If you make your service into a product, you will make more money, spend less time on planning, and grow your business more quickly. More importantly, your students will know exactly what they are getting for their money. They will be willing to pay you more because you are offering something of value that they can clearly understand. They will also be more willing to pay you in advance, which will keep them committed to learning and attending sessions.
Determining pricing is never easy, and determining pricing for small groups can be especially challenging. There can be hidden costs with small groups, including printing/copying costs for materials, additional planning time, additional time spent grading student assignments, and time spent on classroom management. I have found that the following pricing strategy works well for both me and my students.

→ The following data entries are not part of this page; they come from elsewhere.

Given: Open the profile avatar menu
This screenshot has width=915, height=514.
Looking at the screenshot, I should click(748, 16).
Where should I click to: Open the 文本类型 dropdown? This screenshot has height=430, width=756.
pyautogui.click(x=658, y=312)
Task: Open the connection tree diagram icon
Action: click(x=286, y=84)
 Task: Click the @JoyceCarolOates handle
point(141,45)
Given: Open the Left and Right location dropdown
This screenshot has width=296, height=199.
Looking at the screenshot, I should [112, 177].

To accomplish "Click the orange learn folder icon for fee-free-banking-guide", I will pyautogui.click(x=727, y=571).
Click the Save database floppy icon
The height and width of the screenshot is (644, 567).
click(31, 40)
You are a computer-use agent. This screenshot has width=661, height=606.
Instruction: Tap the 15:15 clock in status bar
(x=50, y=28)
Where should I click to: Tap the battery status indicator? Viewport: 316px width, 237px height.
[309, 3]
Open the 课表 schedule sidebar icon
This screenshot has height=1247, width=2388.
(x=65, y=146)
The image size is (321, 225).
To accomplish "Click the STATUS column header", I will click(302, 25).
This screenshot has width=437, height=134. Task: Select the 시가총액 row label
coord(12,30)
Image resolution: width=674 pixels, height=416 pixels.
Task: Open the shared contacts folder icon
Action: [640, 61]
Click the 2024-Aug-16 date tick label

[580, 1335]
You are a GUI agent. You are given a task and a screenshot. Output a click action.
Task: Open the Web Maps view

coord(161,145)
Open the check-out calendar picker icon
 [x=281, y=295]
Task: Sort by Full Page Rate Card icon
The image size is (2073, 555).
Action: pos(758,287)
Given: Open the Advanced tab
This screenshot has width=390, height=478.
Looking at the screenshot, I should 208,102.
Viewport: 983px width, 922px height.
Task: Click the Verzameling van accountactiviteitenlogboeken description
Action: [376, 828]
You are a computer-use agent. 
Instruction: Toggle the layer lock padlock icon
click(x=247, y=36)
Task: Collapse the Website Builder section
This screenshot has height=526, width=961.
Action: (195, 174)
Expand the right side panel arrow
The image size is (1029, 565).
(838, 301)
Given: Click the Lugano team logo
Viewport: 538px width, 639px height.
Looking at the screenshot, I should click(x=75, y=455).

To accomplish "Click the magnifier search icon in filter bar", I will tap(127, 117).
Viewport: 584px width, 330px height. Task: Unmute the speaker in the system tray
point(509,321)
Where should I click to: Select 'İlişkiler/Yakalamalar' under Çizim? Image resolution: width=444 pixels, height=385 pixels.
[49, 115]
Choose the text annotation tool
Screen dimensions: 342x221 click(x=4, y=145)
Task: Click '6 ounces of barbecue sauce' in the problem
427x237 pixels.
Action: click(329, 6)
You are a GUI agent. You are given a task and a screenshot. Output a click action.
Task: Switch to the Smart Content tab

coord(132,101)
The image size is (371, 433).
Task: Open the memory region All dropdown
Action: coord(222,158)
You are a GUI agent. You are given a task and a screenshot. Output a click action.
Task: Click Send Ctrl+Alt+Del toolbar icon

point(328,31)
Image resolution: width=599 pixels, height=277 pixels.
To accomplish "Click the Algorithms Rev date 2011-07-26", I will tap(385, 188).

When you are considering how to price your small-group lessons, do not just divide your hourly price for individuals by the number of people in the small group. If you do this, you will leave money on the table. That is, you will be making less money than you could, and you will likely not cover all of your costs.
Instead of splitting your price, multiply it. Find the sweet spot between your hourly price for individuals (one-to-one lessons) and what the group members will consider to be a valuable discount on that price. In other words, if your hourly charge for an individual is $10/hour, $5 per person for a 2-person group/hour is not enough. Instead, try charging $7 or $8 per person/hour. Your income will increase to be $14-$15 per hour for the group. This is a 40-50% increase in revenue for you! Meanwhile, each individual will be paying only $7-$8/hour, which is 20-30% less than they would pay for an individual lesson. Everyone wins.